Participants were given a brief definition of sexual harassment and then asked 2 questionnaire items related to workplace sexual harassment: (1) whether they were subjected to sexual harassment from superiors or fellow workers, or (2) if they experienced sexual harassment from other individuals, such as patients, clients, passengers, or students. The response format was a 7-point Likert-type scale ranging from not at all during the previous 12 months to every day.

The findings

At follow-up, 4.7% (n=4218) of the cohort were diagnosed with CVD at a rate of 4.3 cases per 1000 person-years, and 4% (n=3624) were diagnosed with T2D at a rate of 3.6 cases per 1000 person-years.

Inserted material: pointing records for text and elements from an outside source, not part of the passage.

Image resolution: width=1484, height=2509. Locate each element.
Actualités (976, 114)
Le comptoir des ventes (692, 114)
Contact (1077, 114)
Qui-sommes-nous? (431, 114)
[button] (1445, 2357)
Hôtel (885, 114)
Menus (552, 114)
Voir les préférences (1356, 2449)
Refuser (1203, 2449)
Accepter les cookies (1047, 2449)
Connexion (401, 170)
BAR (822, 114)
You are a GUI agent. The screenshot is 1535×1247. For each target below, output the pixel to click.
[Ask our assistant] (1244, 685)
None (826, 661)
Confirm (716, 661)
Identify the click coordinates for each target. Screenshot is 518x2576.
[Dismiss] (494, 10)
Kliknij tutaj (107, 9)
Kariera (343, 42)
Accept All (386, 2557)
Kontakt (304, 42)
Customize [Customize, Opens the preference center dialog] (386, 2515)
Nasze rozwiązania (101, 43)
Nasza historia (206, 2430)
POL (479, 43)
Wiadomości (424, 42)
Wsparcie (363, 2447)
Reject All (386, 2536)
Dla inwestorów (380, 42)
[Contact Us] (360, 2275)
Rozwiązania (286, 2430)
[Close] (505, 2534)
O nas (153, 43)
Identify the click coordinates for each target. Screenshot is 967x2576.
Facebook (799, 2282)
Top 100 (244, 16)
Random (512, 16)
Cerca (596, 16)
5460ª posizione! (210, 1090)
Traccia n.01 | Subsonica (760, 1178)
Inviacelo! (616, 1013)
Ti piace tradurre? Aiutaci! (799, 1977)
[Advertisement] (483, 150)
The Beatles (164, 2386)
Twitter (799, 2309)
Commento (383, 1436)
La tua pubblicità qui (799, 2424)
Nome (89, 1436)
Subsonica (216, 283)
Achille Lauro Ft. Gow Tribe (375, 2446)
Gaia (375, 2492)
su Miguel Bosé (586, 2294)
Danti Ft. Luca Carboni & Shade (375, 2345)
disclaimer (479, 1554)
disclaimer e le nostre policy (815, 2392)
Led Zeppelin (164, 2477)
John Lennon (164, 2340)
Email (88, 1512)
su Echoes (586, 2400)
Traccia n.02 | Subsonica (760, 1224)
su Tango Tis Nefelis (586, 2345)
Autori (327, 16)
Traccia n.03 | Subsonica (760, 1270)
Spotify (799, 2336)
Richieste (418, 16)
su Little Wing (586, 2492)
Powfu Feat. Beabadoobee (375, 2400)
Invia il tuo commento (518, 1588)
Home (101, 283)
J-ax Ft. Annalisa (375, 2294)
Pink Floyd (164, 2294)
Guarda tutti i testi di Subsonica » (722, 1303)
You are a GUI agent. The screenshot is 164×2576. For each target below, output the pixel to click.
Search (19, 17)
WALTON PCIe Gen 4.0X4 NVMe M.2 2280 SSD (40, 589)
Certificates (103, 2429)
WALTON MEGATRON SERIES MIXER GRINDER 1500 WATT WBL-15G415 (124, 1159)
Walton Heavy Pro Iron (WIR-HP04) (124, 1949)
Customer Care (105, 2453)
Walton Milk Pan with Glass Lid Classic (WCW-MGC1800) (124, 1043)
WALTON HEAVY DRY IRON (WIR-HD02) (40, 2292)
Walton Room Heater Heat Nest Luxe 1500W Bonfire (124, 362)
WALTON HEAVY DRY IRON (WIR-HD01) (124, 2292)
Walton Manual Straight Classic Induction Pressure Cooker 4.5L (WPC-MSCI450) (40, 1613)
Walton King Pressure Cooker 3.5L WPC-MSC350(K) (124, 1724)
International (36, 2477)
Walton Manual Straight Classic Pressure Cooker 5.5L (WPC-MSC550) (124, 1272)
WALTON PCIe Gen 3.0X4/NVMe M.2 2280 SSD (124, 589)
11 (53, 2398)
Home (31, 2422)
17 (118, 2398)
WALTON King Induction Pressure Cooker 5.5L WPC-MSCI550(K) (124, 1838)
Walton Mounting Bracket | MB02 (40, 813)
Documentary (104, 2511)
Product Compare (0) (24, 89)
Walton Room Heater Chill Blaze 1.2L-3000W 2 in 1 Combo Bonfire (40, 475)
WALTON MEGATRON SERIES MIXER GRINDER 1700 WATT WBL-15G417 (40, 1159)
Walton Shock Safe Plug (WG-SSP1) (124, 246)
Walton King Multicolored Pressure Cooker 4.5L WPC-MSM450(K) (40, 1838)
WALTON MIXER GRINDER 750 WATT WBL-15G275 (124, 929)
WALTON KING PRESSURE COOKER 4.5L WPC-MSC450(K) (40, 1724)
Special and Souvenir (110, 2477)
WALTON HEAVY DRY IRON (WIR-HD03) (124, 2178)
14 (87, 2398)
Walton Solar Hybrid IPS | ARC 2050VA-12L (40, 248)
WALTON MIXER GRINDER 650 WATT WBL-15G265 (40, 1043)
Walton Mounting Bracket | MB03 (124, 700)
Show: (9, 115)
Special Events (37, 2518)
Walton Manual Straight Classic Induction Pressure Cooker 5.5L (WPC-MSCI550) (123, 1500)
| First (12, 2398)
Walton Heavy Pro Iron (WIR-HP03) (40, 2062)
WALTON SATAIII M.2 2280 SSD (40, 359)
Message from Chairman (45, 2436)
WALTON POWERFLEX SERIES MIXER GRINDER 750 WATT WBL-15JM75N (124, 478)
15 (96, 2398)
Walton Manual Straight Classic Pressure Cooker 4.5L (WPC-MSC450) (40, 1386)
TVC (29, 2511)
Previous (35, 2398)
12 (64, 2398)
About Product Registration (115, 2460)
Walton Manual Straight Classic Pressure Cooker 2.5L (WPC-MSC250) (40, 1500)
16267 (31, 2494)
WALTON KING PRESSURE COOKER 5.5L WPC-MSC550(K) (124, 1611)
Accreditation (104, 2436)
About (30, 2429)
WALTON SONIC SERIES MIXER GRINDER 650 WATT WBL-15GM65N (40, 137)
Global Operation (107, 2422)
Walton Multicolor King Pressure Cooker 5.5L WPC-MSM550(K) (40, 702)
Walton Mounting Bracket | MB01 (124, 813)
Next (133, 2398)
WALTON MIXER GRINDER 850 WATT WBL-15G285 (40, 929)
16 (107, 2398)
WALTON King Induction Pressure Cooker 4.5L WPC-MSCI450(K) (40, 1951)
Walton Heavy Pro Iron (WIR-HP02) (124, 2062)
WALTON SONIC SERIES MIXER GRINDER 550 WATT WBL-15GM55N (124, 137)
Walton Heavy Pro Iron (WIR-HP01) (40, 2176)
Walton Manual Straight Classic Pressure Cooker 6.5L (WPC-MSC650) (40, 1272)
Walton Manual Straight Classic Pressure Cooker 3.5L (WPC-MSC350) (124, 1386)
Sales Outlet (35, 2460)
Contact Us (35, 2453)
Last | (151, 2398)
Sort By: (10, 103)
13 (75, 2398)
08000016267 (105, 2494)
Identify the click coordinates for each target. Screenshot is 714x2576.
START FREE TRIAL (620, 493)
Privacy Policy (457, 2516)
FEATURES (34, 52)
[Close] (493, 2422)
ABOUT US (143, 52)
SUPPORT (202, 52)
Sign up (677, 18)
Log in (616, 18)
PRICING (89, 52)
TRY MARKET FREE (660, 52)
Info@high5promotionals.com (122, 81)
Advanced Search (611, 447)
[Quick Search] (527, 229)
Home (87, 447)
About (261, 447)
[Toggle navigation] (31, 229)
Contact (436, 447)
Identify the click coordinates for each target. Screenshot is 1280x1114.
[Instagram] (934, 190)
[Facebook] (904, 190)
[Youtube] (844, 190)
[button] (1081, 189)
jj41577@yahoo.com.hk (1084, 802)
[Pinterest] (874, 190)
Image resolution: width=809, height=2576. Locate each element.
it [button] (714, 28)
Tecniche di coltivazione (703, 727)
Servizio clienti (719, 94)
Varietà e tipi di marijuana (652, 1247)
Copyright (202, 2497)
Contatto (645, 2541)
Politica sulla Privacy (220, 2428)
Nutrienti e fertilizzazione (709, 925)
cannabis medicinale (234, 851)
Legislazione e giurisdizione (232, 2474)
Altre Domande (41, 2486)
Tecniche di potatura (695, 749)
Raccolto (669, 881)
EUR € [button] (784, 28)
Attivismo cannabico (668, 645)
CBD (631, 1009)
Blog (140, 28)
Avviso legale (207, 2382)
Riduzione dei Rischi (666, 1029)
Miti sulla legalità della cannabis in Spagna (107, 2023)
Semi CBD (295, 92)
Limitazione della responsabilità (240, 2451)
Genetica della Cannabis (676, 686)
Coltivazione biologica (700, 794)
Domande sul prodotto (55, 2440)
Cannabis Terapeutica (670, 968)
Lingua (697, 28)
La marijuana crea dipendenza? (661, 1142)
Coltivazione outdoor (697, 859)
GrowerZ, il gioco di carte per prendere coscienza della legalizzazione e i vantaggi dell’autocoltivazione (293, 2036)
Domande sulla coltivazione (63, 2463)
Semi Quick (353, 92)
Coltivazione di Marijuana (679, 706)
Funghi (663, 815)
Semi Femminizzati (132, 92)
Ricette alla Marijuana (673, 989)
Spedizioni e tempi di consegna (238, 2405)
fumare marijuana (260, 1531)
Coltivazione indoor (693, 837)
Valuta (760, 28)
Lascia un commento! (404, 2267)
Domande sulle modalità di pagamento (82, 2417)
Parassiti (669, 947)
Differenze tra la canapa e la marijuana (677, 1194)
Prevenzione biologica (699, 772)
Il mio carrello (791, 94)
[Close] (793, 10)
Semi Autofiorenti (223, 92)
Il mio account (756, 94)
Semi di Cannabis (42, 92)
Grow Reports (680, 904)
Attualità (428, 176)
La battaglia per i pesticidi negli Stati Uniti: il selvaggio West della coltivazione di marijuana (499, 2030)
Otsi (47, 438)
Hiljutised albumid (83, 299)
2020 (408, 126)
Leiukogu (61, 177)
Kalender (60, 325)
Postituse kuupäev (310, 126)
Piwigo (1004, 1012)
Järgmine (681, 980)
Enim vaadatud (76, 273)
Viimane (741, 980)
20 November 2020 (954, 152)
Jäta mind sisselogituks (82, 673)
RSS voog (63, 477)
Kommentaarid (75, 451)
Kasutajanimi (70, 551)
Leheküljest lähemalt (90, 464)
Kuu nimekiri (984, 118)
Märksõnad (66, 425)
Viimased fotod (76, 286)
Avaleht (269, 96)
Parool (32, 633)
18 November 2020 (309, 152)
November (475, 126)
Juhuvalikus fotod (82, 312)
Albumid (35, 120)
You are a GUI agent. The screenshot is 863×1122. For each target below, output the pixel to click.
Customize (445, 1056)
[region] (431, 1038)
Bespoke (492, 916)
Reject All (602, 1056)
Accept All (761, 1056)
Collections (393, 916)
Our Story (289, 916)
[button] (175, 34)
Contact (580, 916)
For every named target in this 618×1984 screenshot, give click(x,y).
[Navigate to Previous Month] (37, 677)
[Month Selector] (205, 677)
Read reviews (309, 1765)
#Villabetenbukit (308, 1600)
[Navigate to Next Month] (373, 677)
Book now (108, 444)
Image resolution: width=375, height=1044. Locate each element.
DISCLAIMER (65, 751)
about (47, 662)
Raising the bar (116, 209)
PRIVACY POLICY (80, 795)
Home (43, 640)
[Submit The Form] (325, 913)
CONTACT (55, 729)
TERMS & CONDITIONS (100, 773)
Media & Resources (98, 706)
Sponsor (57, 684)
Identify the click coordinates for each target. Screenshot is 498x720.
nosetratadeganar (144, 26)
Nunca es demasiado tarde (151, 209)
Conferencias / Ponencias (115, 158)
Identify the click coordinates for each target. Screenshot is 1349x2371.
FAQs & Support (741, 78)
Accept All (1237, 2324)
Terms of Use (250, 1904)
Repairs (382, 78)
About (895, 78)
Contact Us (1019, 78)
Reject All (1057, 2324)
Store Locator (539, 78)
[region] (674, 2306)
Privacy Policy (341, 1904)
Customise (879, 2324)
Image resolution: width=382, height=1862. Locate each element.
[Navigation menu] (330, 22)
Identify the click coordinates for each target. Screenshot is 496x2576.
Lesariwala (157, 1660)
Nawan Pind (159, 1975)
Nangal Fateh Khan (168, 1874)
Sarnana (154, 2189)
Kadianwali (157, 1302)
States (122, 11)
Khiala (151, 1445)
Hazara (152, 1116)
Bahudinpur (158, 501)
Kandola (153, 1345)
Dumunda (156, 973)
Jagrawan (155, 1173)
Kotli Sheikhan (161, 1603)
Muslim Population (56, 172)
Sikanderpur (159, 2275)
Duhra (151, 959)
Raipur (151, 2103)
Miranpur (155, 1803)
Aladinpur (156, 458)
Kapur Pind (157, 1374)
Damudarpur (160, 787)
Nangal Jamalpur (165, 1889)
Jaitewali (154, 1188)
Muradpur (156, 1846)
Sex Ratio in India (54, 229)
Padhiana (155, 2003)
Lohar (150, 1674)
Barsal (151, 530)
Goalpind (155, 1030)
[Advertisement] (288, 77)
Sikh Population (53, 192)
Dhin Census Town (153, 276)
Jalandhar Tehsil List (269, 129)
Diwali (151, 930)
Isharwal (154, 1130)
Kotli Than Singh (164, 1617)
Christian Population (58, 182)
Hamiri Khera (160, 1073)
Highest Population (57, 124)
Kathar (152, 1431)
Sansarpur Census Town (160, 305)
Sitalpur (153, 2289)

In the fully adjusted analysis, workplace sexual harassment was associated with an increased incidence of CVD (HR 1.25, 95% CI 1.03-1.51) and an even greater increased incidence of T2D (HR 1.45, 95% CI 1.21-1.73). Excess risk of CVD was observed among participants who were exposed to sexual harassment by superiors or their fellow workers (HR 1.57, 95% CI 1.15-2.15), but the risk when looking at sexual harassment from other individuals did not meet statistical significance (HR 1.16, 95% CI 0.93-1.45). The risk for T2D persisted whether it was by superiors and coworkers (HR 1.85, 95% CI 1.39-2.46) or other persons (HR 1.39, 95% CI 1.13-1.7).

Authors' comment

"This study supports prospective association between workplace sexual harassment and increased risk of cardiometabolic diseases...Given the importance of this association from the public health point of view, future research is warranted to clarify the causality and mechanisms behind these associations considering the severity of sexual harassment at workplace."